Measuring Central Tendency¶

Range: Largest observation – smallest observation
Quantiles: Split data like into equally numbered groups. Median into two, quartiles into 4
Interquartile Range: Range between top and bottom quartile. Shows where the middle 50% of the data lies. Not influenced by outliers
Standard Deviation: Average deviation from the mean. Measures homogeneity of individual values.

\[std = \sqrt{\frac{\sum(x_i-x_{mean})^2}{n-1}}\]

Some distributions

Normal (=Gaussian) distribution: Most common, unimodal, symmetrical. Other distributions tend to normalize when we increase sample size. Entirely defined by two parameters: means and std.

Normal Distribution

See the Statistical Tests section for info on testing or visualizing a distribution vs another.

Law Of Large Numbers: As a sample size grows, its mean will get closer and closer to the average of the whole population.
Central Limit Theorem: In probability theory, the central limit theorem (CLT) establishes that, in some situations, when independent random variables are added, their properly normalized sum tends toward a normal distribution even if the original variables themselves are not normally distributed. The theorem is a key concept in probability theory because it implies that probabilistic and statistical methods that work for normal distributions can be applicable to many problems involving other types of distributions.

Central Limit Theorem (wiki)

Standard Error: Standard deviation of the sampling distribution of a statistic, most commonly of the mean. It can be seen as how far the sample mean is likely to be from the population mean

\[SE = \frac{std}{\sqrt{n}}\]
95% Confidence Interval: For a gaussian distribution, the range in which 95% of the true population mean is likely to lie is defined by:

\[CI = [mean-1.96*\frac{std}{\sqrt{n}} , mean+1.96*\frac{std}{\sqrt{n}}]\]
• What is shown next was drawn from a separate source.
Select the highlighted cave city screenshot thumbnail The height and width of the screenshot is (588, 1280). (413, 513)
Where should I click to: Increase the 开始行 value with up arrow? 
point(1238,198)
1.96 can be replaced by other values for different percentages: 99%:2.576, 98%:2.326, 95%:1.96, 90%:1.645

May not be good for small sample size (<30) and very non normal distributions. In that case we can use the t-distribution to replace the 1.96

See Statistical Tests to choose the appropriate method. TODO ADD MEAT TO CORRELATION

Per Cohen (1992, Power primer):: 0.0 < abs(corr) < 0.3: Weak 0.3 < abs(corr) <= 0.5: Moderate 0.5 < abs(corr) <= 0.9: Strong 0.9 < abs(corr) <= 1.0: Very strong

We can use a scatter plot to visualize correlation.